**Work instructions**
Go through the records below and report each line with "clock" in it.

Collected data entries
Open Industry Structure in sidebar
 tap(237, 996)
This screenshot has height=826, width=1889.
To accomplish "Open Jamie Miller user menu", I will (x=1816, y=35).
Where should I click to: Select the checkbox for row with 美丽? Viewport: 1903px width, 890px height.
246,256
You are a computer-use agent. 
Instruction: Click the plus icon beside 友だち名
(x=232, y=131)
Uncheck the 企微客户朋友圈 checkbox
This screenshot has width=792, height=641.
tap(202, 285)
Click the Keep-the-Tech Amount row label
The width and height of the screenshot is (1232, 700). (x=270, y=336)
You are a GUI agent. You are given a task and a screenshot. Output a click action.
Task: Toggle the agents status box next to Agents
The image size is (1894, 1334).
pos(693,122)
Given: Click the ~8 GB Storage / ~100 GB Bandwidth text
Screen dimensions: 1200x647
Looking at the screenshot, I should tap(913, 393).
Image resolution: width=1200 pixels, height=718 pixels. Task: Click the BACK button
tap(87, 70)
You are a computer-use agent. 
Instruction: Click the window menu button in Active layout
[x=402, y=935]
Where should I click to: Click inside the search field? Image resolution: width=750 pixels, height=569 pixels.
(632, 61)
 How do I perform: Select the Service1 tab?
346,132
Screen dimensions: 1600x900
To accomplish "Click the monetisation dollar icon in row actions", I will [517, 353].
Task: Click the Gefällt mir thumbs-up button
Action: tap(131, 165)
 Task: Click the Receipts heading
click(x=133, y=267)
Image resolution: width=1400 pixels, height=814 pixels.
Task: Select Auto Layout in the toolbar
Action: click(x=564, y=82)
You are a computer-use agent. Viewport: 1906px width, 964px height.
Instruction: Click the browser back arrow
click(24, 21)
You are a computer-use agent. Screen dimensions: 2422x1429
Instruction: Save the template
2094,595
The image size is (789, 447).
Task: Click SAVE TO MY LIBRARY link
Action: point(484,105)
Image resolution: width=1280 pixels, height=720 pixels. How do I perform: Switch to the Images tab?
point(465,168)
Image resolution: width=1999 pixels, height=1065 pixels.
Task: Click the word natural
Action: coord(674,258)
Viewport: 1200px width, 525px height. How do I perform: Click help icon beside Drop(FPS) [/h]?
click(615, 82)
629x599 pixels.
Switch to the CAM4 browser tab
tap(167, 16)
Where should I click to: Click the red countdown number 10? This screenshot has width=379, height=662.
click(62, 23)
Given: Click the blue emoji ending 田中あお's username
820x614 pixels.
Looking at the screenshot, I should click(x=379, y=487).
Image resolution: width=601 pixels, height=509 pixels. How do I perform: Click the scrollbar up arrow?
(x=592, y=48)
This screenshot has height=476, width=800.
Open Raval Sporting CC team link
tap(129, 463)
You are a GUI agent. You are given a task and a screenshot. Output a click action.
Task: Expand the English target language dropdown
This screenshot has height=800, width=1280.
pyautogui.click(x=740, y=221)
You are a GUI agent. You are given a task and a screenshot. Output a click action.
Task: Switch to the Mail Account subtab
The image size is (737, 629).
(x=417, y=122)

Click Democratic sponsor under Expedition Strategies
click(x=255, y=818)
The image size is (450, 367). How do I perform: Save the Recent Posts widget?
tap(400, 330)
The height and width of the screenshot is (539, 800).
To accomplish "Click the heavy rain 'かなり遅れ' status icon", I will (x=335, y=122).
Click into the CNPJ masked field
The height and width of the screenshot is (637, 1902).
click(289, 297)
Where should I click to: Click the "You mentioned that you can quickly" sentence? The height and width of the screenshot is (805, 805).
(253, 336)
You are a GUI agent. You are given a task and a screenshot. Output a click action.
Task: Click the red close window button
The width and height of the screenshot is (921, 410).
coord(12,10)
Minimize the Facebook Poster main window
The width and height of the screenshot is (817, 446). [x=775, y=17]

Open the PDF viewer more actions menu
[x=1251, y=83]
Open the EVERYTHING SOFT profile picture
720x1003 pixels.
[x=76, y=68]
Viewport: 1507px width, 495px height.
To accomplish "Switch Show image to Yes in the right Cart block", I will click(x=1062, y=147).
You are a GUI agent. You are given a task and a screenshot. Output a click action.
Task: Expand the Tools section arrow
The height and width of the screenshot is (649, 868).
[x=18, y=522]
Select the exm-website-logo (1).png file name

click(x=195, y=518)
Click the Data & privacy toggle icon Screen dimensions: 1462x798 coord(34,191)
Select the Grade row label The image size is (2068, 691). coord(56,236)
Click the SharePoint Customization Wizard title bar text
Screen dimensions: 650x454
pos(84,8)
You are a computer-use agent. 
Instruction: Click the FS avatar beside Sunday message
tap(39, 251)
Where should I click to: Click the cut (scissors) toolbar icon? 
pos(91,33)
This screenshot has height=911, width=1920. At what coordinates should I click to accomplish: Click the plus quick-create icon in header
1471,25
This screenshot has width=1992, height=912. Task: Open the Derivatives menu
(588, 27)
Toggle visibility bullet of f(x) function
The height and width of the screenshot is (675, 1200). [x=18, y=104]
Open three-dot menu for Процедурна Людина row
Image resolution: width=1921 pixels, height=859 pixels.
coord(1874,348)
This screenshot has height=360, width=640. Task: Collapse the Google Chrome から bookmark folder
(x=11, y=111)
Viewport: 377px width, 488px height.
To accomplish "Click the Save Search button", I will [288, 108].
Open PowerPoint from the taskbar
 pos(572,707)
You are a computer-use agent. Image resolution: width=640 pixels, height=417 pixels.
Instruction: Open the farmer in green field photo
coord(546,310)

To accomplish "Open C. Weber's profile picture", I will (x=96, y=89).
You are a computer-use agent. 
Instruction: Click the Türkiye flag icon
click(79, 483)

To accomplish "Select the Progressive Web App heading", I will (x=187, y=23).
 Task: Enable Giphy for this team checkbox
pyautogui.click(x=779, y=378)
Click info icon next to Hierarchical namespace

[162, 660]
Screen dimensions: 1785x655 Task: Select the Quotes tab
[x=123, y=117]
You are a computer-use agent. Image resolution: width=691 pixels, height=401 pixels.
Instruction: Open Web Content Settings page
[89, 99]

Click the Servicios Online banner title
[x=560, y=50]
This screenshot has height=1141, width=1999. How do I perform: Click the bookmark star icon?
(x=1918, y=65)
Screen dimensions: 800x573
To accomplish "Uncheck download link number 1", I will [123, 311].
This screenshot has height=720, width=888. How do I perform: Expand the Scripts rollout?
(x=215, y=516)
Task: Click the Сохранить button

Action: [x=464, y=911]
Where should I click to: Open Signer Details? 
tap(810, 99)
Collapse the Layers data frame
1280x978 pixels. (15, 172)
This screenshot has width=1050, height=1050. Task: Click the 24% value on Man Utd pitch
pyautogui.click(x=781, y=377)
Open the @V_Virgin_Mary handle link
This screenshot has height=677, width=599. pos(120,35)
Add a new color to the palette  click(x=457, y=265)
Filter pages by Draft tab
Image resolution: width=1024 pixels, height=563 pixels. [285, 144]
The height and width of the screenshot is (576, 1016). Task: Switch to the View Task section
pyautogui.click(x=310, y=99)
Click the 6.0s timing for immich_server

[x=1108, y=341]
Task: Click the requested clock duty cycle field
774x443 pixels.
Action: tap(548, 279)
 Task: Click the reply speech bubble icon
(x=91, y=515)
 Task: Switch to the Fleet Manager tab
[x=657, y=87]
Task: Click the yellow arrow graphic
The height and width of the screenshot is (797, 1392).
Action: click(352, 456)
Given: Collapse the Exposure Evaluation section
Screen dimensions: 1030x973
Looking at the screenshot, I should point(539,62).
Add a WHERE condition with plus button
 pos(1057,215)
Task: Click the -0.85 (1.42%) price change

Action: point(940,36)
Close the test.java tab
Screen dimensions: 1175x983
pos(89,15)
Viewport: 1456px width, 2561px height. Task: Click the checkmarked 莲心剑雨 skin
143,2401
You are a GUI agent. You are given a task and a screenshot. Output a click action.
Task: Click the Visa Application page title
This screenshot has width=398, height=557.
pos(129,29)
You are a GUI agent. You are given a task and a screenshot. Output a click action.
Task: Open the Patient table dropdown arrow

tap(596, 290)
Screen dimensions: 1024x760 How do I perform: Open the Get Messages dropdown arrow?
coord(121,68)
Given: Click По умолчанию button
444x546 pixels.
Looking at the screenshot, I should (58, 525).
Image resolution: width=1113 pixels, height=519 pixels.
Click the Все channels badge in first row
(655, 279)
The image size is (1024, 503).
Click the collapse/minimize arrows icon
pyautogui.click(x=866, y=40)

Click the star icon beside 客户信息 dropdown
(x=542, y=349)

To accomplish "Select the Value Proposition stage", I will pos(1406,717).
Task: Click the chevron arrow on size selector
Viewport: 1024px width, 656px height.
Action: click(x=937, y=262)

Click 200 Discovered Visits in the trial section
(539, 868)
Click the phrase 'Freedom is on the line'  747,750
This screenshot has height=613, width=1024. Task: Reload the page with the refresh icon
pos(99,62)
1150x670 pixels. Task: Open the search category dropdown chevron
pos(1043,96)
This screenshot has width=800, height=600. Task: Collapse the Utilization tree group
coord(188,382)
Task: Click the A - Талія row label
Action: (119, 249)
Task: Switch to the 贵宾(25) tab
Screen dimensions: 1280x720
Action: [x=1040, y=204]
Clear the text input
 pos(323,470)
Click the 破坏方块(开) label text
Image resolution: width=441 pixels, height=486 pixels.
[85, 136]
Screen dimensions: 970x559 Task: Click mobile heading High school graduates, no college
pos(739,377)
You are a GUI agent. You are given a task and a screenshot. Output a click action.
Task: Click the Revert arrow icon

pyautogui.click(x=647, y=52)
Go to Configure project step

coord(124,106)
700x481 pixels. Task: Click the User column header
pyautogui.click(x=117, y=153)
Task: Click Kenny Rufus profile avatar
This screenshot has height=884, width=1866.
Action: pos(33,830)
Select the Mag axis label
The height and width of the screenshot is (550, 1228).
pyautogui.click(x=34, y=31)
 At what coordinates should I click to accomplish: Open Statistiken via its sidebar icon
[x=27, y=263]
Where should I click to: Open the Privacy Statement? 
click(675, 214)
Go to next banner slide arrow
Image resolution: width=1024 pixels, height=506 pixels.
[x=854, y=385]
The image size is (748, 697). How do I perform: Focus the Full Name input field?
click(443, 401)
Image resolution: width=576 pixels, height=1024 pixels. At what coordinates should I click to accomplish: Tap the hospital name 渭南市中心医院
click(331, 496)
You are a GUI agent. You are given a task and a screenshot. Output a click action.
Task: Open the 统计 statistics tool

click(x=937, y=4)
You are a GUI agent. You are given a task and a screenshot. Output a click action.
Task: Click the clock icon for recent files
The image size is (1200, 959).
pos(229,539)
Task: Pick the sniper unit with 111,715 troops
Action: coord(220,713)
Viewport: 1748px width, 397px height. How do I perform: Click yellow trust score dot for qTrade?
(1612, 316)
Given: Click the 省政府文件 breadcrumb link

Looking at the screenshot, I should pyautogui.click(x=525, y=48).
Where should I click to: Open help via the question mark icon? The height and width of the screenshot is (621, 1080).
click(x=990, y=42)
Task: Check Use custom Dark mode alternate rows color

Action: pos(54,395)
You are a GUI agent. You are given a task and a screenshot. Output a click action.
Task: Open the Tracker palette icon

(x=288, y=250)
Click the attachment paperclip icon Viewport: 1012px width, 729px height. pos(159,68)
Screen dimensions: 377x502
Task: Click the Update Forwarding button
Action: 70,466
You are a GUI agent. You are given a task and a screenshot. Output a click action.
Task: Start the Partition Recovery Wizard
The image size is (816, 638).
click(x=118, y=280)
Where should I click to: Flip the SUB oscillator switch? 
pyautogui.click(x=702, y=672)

**Reply to the exercise**
Task: Click the requested clock duty cycle field
Task: Click the clock icon for recent files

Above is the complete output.